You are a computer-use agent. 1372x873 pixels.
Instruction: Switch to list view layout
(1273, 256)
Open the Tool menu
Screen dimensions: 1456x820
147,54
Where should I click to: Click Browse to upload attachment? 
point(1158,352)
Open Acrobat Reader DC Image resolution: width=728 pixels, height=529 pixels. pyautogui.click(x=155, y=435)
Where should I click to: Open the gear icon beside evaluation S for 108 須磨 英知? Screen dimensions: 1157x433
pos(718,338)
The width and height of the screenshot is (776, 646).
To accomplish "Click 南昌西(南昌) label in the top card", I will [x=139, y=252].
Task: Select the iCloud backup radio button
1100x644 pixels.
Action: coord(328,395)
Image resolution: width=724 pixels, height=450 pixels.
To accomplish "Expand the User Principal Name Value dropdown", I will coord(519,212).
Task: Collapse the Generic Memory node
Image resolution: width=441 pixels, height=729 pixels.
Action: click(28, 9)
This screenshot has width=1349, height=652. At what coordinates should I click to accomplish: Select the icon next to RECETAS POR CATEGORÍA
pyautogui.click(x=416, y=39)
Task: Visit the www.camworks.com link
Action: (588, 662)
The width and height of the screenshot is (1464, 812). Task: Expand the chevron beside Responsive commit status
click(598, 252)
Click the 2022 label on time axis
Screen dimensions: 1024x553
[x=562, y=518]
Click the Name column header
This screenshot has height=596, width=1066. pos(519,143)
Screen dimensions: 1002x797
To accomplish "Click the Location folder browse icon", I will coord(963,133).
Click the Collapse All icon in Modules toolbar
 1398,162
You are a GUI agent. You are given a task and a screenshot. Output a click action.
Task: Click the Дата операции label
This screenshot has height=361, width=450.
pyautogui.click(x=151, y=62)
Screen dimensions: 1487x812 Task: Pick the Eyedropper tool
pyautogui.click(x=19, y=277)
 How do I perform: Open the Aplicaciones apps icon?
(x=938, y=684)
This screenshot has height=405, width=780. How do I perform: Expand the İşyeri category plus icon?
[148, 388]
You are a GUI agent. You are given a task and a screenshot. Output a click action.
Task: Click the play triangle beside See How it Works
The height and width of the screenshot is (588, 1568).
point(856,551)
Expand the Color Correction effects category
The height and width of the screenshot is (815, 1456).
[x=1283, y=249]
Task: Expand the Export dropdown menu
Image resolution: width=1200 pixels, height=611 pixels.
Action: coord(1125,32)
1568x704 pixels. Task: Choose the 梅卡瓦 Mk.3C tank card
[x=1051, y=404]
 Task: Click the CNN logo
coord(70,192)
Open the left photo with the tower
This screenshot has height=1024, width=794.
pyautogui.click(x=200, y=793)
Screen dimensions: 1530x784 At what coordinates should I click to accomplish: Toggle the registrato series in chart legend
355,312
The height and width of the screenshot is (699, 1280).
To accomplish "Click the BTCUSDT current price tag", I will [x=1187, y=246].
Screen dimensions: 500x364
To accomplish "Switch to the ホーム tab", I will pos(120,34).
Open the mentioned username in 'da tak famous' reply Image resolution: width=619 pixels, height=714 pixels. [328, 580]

— To be done —
Please repeat the part of the listing above that runs from its first line through the line containing "This screenshot has height=596, width=1066.", copying both of those lines and everything between them unchanged.

— Solution to this task —
You are a computer-use agent. 1372x873 pixels.
Instruction: Switch to list view layout
(1273, 256)
Open the Tool menu
Screen dimensions: 1456x820
147,54
Where should I click to: Click Browse to upload attachment? 
point(1158,352)
Open Acrobat Reader DC Image resolution: width=728 pixels, height=529 pixels. pyautogui.click(x=155, y=435)
Where should I click to: Open the gear icon beside evaluation S for 108 須磨 英知? Screen dimensions: 1157x433
pos(718,338)
The width and height of the screenshot is (776, 646).
To accomplish "Click 南昌西(南昌) label in the top card", I will [x=139, y=252].
Task: Select the iCloud backup radio button
1100x644 pixels.
Action: coord(328,395)
Image resolution: width=724 pixels, height=450 pixels.
To accomplish "Expand the User Principal Name Value dropdown", I will coord(519,212).
Task: Collapse the Generic Memory node
Image resolution: width=441 pixels, height=729 pixels.
Action: click(28, 9)
This screenshot has width=1349, height=652. At what coordinates should I click to accomplish: Select the icon next to RECETAS POR CATEGORÍA
pyautogui.click(x=416, y=39)
Task: Visit the www.camworks.com link
Action: (588, 662)
The width and height of the screenshot is (1464, 812). Task: Expand the chevron beside Responsive commit status
click(598, 252)
Click the 2022 label on time axis
Screen dimensions: 1024x553
[x=562, y=518]
Click the Name column header
This screenshot has height=596, width=1066. pos(519,143)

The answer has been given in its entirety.